Minsky foresaw all this, and even hinted at the larger causes of our troubles in a paper written a few months before his death:
“Money manager capitalism has led to a heightening of uncertainty at the firm and plant level…There is an almost chronic need to downsize overhead and to seek the lowest possible variable cost. …Even as the natural barriers to trade have decreased, the willingness and ability of management to accept lower profit margins to sustain domestic production has vanished. These factors have decreased the assurance of continued employment by blue-collar, white-collar and middle-management personnel. Although the aggregate performance of the economy is not bad [those were the days—IG], individual security has diminished.”
You’d think someone who foresaw so much would be a good source of advice on getting out of a systemic crisis, and Minsky had plenty.
But he’s quite dead, and not pontificating on TV about the need to unleash entrepreneurial energies stifled by government, because even 15 years ago it was obvious to Minsky that those entrepreneurial energies would ultimately be channeled by the money managers overseas. (With their insecure former employees flocking, as a result, to the cheapest retailers of cheap imported wares.)

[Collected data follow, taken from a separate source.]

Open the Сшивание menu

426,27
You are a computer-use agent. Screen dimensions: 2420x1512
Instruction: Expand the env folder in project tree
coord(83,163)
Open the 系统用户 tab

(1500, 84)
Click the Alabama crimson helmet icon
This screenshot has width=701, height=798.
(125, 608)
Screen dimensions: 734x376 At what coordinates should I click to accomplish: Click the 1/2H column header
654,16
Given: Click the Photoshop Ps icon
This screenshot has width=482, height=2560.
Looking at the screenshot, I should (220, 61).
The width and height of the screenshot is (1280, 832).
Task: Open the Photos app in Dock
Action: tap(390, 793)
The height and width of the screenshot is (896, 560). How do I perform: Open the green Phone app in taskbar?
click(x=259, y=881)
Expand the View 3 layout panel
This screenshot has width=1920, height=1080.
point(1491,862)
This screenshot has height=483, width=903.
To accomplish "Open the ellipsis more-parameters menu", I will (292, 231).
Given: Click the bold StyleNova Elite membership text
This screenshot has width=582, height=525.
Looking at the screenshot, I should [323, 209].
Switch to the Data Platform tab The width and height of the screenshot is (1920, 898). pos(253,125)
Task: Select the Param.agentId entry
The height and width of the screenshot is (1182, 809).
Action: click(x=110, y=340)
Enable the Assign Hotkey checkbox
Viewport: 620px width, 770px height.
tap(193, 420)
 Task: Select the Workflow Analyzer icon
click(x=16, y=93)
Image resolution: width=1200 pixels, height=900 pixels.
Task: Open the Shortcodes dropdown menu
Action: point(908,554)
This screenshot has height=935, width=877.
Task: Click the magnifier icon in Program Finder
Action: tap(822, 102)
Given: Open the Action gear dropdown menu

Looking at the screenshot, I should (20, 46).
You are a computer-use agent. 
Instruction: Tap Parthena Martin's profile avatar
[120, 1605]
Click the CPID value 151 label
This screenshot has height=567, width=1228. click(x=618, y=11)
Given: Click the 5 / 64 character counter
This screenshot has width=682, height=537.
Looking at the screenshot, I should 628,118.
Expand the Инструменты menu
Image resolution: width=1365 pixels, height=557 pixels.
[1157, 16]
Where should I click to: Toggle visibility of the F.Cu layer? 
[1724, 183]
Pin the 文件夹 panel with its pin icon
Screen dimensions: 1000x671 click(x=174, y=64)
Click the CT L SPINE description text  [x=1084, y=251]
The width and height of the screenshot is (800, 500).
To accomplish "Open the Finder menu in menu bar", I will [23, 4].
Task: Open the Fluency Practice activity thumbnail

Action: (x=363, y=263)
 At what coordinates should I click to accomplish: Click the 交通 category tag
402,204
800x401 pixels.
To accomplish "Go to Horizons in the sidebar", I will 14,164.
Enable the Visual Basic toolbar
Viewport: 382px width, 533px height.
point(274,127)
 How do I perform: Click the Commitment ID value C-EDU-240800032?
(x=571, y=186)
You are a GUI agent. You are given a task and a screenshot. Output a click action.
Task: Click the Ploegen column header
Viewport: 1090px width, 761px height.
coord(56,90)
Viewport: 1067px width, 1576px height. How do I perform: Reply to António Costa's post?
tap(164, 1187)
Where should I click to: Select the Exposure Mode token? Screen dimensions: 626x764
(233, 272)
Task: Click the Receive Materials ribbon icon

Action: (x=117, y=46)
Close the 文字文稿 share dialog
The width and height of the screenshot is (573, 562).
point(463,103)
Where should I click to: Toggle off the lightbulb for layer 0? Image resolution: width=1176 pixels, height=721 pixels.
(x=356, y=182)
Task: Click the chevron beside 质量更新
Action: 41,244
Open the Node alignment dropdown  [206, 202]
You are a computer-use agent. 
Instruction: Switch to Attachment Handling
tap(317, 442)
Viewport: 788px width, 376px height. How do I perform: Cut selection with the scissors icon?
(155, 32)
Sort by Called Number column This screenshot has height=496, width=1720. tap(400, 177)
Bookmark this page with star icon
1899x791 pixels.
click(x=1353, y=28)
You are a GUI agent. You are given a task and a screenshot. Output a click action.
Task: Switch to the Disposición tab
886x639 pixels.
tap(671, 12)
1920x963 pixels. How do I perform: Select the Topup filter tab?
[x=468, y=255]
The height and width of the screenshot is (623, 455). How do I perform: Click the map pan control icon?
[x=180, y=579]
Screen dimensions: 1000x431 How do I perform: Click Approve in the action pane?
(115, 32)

Besides, it’s doubtful that there would be much popular interest in the prescriptions of this one-time socialist and John Maynard Keynes disciple. Minsky believed that in moments of business paralysis government should pick up the slack, and even in “normal” times he believed in the benefits of a policy striving for full employment.
People’s tolerance of uncertainty is limited, Minsky knew. So he argued the role of government was to limit extreme, uncertainty-breeding episodes like the one we’re now experiencing.
Worse still, from a certain vantage point, Minsky believed it was necessary for society to give up a bit of aggregate income from time to time to support economic “losers” who might otherwise undermine democracy.Yeah, what a loser that guy was. And what winners we all are for neglecting him.